We are familiar with the space in meditation and prayer where we sit in deep silence, attentive and awake, listening within the darkness. Yet we can also live in this state of deep receptivity, relying on what we hear inside our hearts in all aspects of our lives. This is what is needed of us now: to allow the divine to flow into the world and awaken us all within the oneness and joy of That which is at once both infinite within the silence of our own hearts, and visible in the sparkling moments of light and love that are creation.
I sit on the front porch of our cabin and "listen" to the complete silence. It's so quiet that when a bird flies past, I can hear the air passing beneath its wings. Gradually I become one with the silence and my heart opens to the joy of life. During the winter, when we don't live at the cabin, I visualize sitting on that porch as a way to "stop" the hustle and bustle of my day-to-day world.

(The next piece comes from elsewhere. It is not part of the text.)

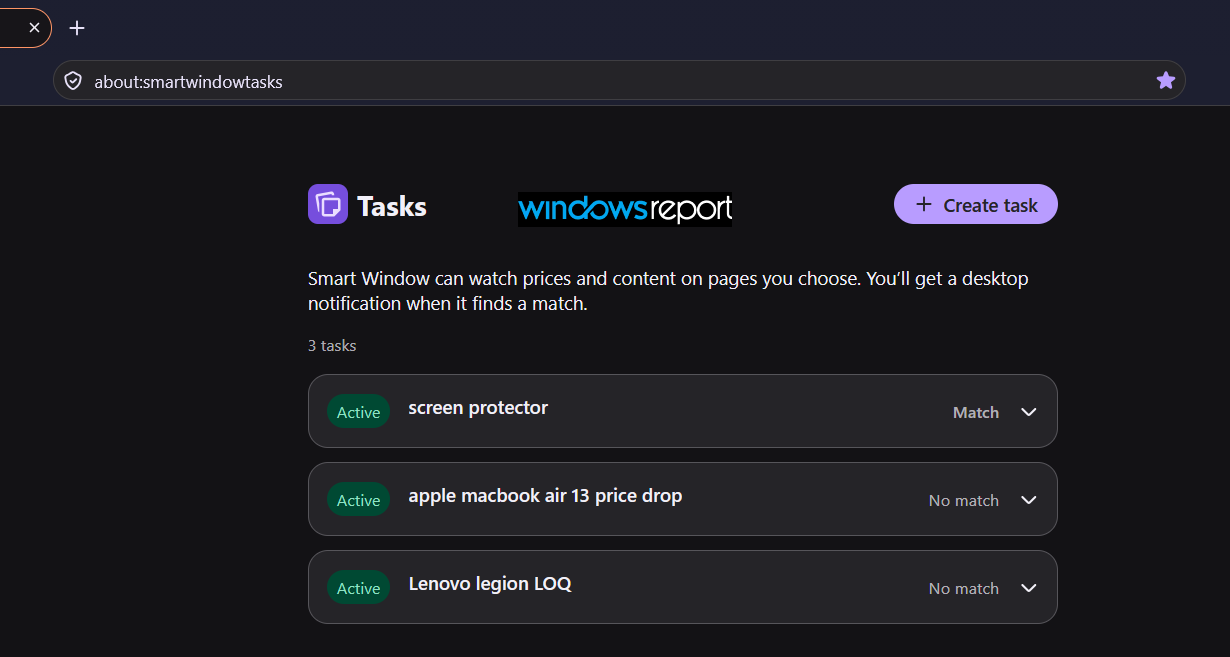
Task: Close the current browser tab
Action: [x=34, y=28]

There is a tender sense of silence, without prayer to or from. In the moments of our own silence we are welcomed, as both stranger and friend. We need to allow this presence to be with us, not in defined moments, but as a flow. The river is here, not hidden behind the bank or crossing the horizon. In the tranquility of the moment there is no moment, nothing defined or captured. This world is seeped with the other, soaked with the dew of timelessness.
Sometimes there would be a rush of noisy visitors and the silence of the monastery would be shattered. This would upset the monks; not the Master who seemed just as content with the noise as with the silence. To those protesting he said one day, "Silence is not the absence of sound, but the absence of self. "
I have long imagined that at some point in the process of creation there must have come a point of stillness and silence after all the chaotic churning and gurgling of lava and rain. In my visioning eye I see this first moment of silence, almost as if I had been there, and the spirit of the mist is there, hovering.
Our being is silent, but our existence is noisy. Yet when our noisy actions stop, there is a ground of silence always there. Contemplatives must be in contact with that ground and communicate from that level to keep silence alive for other people.